OpenCL Execution Model
General purpose computing on GPUs has been a topic of interest for a considerable time. The early work was in academia, primarily in the Stanford graphics group, and focused on using the existing limited shader languages (e.g. Brook) for general workloads. Many of the Stanford graphics graduate students went into industry and influenced the evolution of GPUs into programmable hardware. The first commercial API was CUDA, which has in turn influenced later APIs such as OpenCL and DirectCompute. All three APIs use variants of C that add and remove certain features. None of the languages are a superset of C, so not all C programs will map cleanly to the respective languages. Given the shared ancestry and shared starting language, it should not be surprising that there are many similarities between the three.
OpenCL, DirectCompute and CUDA are APIs designed for heterogeneous computing – with both a host (i.e. CPU) and an OpenCL device. The device can be the same hardware as the host – for instance a CPU can serve as both – however, the OpenCL device is often different (e.g. a GPU or DSP).
OpenCL applications have serial portions, that execute on the host CPU, and parallel portions, known as kernels. The parallel kernels may execute on an OpenCL compatible device (CPU or GPU), and synchronization is enforced between kernels and serial code. OpenCL is distinctly intended to handle both task and data parallel workloads, while CUDA and DirectCompute are primarily focused on data parallelism.
A kernel applies a single stream of instructions to vast quantities of data that are organized as a 1-3 dimensional array (called an N-D range). Each piece of data is known as a work-item in OpenCL terminology, and kernels may have hundreds or thousands of work-items. At a high level, this sounds a lot like SIMD execution where each work-item is a SIMD lane. However, one of the key goals of OpenCL is to provide an extensible form of data parallelism that isn’t explicitly tied to specific vector lengths and can be mapped to all sorts of different hardware. So in some sense, an OpenCL kernel is a generalization of SIMD. The kernel itself is organized into many work-groups that are relatively limited in size; for example a kernel could have 32K work-items, but 64 work-groups of 512 items each. Unlike traditional computation, arbitrary communication within a kernel is strongly limited. However, communication and synchronization is generally allowed locally within a work-group. So work-groups serve two purposes.

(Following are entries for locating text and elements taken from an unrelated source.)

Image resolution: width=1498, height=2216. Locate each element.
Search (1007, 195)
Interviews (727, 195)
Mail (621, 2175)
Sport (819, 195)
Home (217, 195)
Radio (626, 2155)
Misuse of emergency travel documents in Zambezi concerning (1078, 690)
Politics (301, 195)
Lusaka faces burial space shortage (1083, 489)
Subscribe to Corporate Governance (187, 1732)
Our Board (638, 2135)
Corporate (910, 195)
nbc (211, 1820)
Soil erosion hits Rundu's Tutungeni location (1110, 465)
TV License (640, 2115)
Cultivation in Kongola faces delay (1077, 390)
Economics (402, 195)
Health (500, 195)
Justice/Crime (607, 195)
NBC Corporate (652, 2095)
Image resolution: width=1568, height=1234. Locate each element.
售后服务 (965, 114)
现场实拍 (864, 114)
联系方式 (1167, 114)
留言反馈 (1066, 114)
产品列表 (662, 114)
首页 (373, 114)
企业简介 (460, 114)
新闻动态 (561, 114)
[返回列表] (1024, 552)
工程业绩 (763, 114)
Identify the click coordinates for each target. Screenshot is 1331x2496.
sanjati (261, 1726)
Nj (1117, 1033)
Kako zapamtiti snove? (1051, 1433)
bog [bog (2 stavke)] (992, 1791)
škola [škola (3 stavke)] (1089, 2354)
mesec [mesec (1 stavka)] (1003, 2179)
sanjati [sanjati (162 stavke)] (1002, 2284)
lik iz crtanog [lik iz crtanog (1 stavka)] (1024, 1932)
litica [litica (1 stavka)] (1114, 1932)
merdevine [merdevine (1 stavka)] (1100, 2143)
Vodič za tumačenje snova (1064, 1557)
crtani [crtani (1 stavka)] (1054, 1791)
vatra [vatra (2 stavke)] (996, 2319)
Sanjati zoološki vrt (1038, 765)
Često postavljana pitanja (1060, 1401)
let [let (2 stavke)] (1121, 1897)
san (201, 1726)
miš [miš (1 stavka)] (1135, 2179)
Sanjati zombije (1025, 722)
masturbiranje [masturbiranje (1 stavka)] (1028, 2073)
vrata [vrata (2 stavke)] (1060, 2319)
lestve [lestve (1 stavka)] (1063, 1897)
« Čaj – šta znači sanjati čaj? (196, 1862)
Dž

First, they break up a kernel into manageable chunks, and second, they define a limited scope for communication.
Kernels form the basis of OpenCL, but they can be composed into a task graph via asynchronous command queues. The programmer indicates dependencies between kernels, and what conditions must be met for a kernel to start execution. The OpenCL run-time layer can simultaneously execute independent kernels, thus extracting task parallelism within an application. While the initial uses of OpenCL will probably focus on data parallelism, the best performance will be achieved by combining task and data parallel techniques.
OpenCL defines a broad universe of data types for computation in each work-item. On the integer side, data types include boolean, character, short, int (32-bit), long and long long (128-bit). Most of these integer types are available in both signed and unsigned variants.
For floating point, OpenCL both defines a variety of data types and also specifies precision for most operations. The floating point data types are relatively standard – single precision is required and double precision is optional. In addition, there is half precision (16-bit) floating point for data storage; computation is still done at single precision, but for less precise data, the storage requirements can be cut in half. Thankfully, OpenCL also enforces a minimum level of floating point precision and accuracy, generally consistent with IEEE 754. Double precision has the most stringent requirements, including a fused-multiply-accumulate instruction, all four rounding modes (nearest even, 0, +infinity, -infinity), and proper handling of denormal numbers, infinities and NaN. Single precision is somewhat more lax and only requires round to nearest even and handling infinities and NaN. In both cases, all operations have a guaranteed minimum precision – this is especially critical for math functions that are implemented in libraries, such as transcendental functions. Half precision requires an IEEE compatible storage format and correct conversion.
OpenCL also provides a number of more sophisticated data types on top of these basic ones. Most data types (except half-precision and boolean) are part of the specification in vector form, with lengths 2, 4, 8 and 16. Vector operations are component-wise so that each lane is independent. This is a clear contrast to DirectCompute and CUDA, which only support vectors of length 2-4. OpenCL has pointers for many data types, which is beneficial to make developers comfortable, but it does come with a cost because it ends up creating potential aliasing problems (just as in C). Vectorization is critical for performance on many CPUs and GPUs (although not Nvidia GPUs), and will be much more heavily emphasized in OpenCL than in CUDA.
There are also data types for 2 and 3-dimensional images and texture sampling and filtering of images. The standard has reserved a number of other data types such as complex numbers (using floating point formats for the imaginary and real parts), matrices and high precision formats (128-bit integers and floating point). These are not part of OpenCL, but it is clear that they are all candidates for inclusion.